— Given text —
-- START --

Hint: Instead of using
sum( case results when 'Fail' then 1 else 0 end ) as failures
you can use count(*) filter (where results = 'Fail')
Analytical Questions: Using the previous row#
At a given date, number of days since the last inspection?
select
entity_id,
date as inspection_date,
lag(date, 1) over w1 as previous_inspection,
age(date, lag(date,1) over w1) as time_since_last_inspection
from semantic.events
where facility_type = 'wholesale'
window w1 as (partition by entity_id order by date asc)
order by entity_id, date asc ;
Analytical Questions: Using some other rows#
Number of violations in the last 3 inspections
with violations as (
select
event_id,
entity_id,
date,
jsonb_array_elements(violations) as violations
from semantic.events
),
number_of_violations as (
select
event_id,
entity_id,
date,
count(*) as num_of_violations
from violations
group by event_id, entity_id, date
)
select
entity_id,
date,
num_of_violations,
sum(num_of_violations) over w as running_total,
array_agg(num_of_violations) over w as previous_violations
from number_of_violations
where entity_id = 11326
window w as (partition by entity_id order by date asc rows between 3 preceding and 1 preceding)
Hands-on
Estimated time: 5 minutes
- Which are the facilities with more changes in the
risk
column (i.e. lower -> medium, medium -> high, high -> medium)? Could you count how to many changes where "up" and how many where "down"?
with risks as (
select
date,
entity_id,
risk,
lag(risk,1) over w as previous_risk
from semantic.events
window w as (partition by entity_id order by date asc)
)
select
extract(year from date) as year,
entity_id,
count(case
when risk = 'high' and previous_risk = 'medium' then 1
when risk = 'medium' and previous_risk = 'low' then 1
end) as up,
count(case
when risk = 'medium' and previous_risk = 'high' then 1
when risk = 'low' and previous_risk = 'medium' then 1
end) as down
from risks
group by entity_id, extract(year from date)
order by year, up desc, down desc
limit 10
SQL "for loops"#
Let's try to solve the following: For each facility still active, with less than 1 year, In which failed inspection they got the most violations inspected?

-- END --

— What to do —
**a.** Please answer these questions about the SQL excerpt, one per line:
(i) What expression does the hint offer in place of the sum(case ...) for counting failures?
(ii) Which facility_type does the days-since-last-inspection query keep?
(iii) How long is the hands-on part estimated to take?
**b.** Decide whether each statement agrees with the SQL excerpt. Answer yes or no, and quote the words from it that decide each one.
(i) The query counting violations in the last 3 inspections looks at entity_id 11326.
(ii) The window in that query includes the current row.
(iii) The query counting risk changes returns at most 20 rows.

— Data excerpt —

-- START --

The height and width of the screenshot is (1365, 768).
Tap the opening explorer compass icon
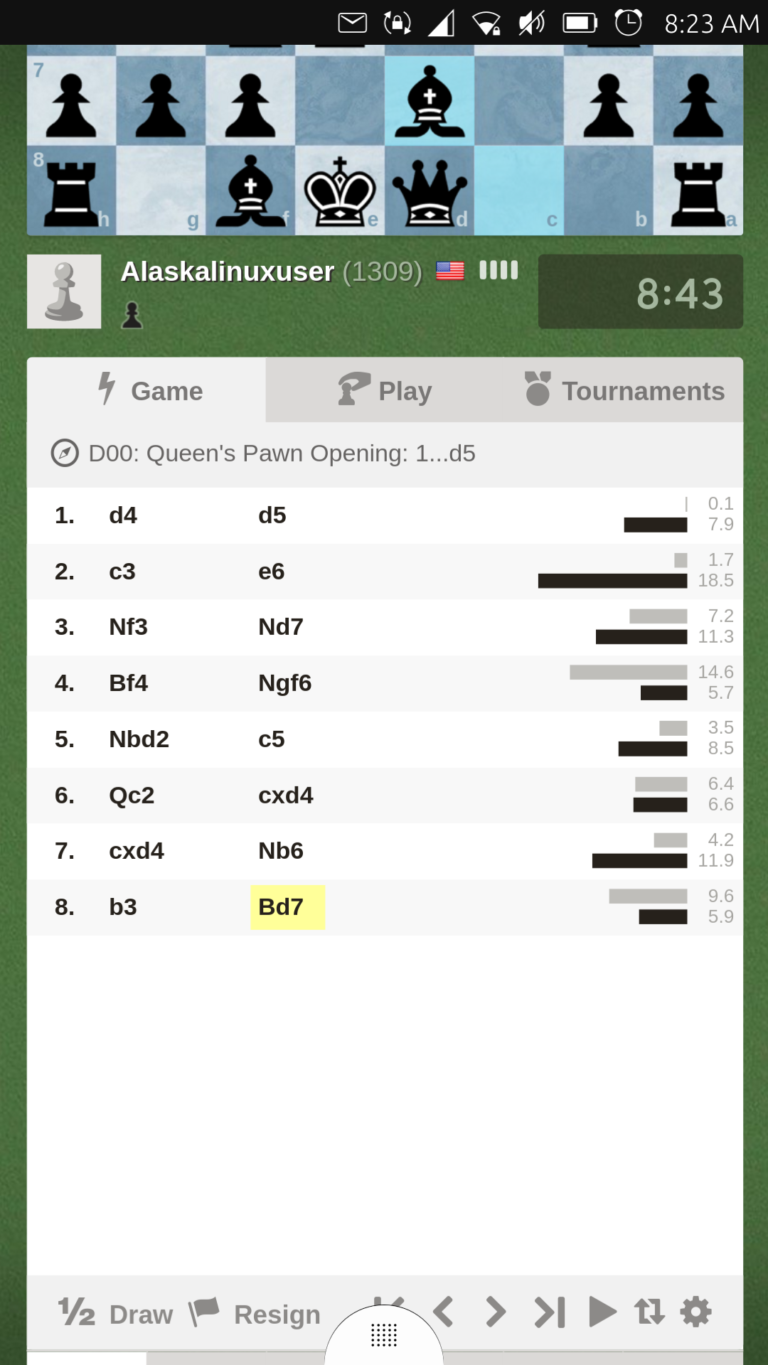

-- END --

— Expected results —
**a.**
(i) count(*) filter (where results = 'Fail')
(ii) 'wholesale'
(iii) 5 minutes

**b.**
(i) Yes: "where entity_id = 11326"
(ii) No: "rows between 3 preceding and 1 preceding"
(iii) No: "limit 10"